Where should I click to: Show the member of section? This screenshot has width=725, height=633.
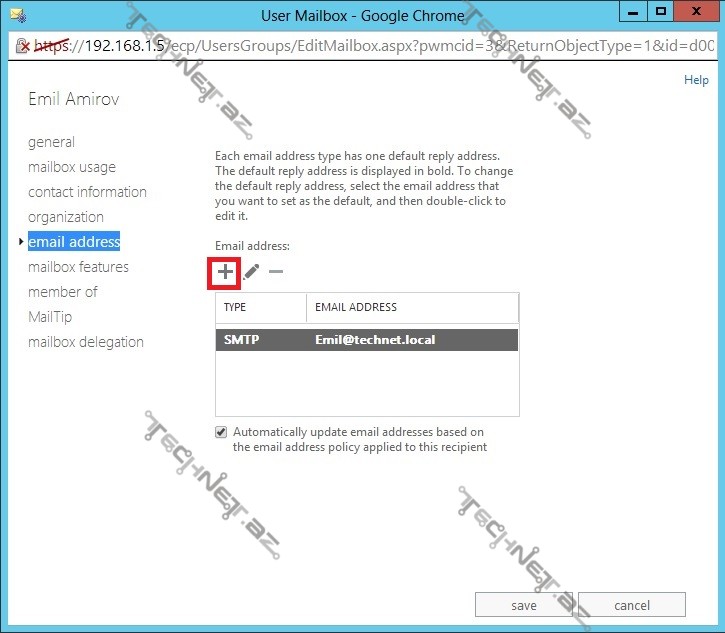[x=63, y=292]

##########

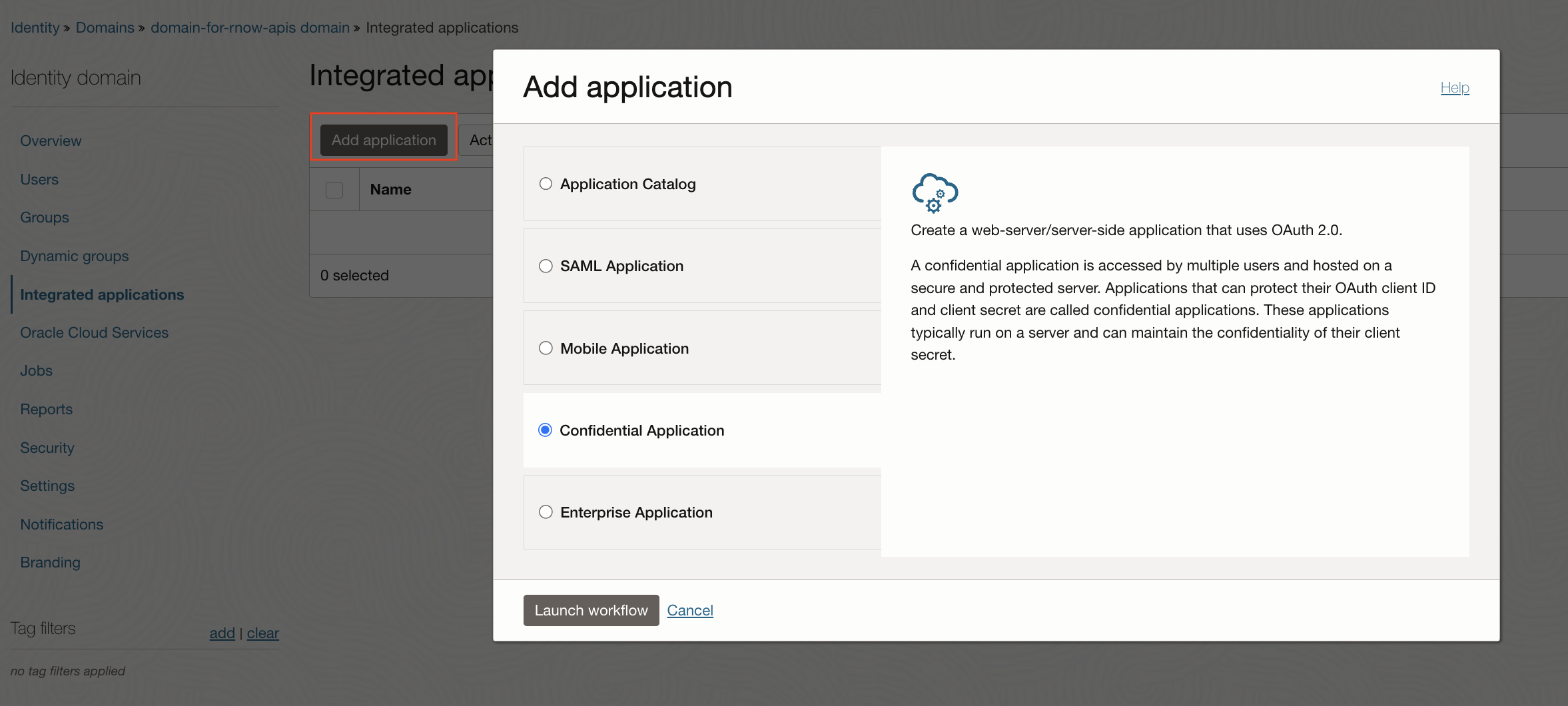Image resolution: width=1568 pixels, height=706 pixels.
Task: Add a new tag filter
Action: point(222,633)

##########

Written problem
Please write out the part of the material that opens with the line containing "Image resolution: width=1568" and closes with the line containing "Action: point(222,633)", both included, and leave the pictures out.

Result of the task
Image resolution: width=1568 pixels, height=706 pixels.
Task: Add a new tag filter
Action: point(222,633)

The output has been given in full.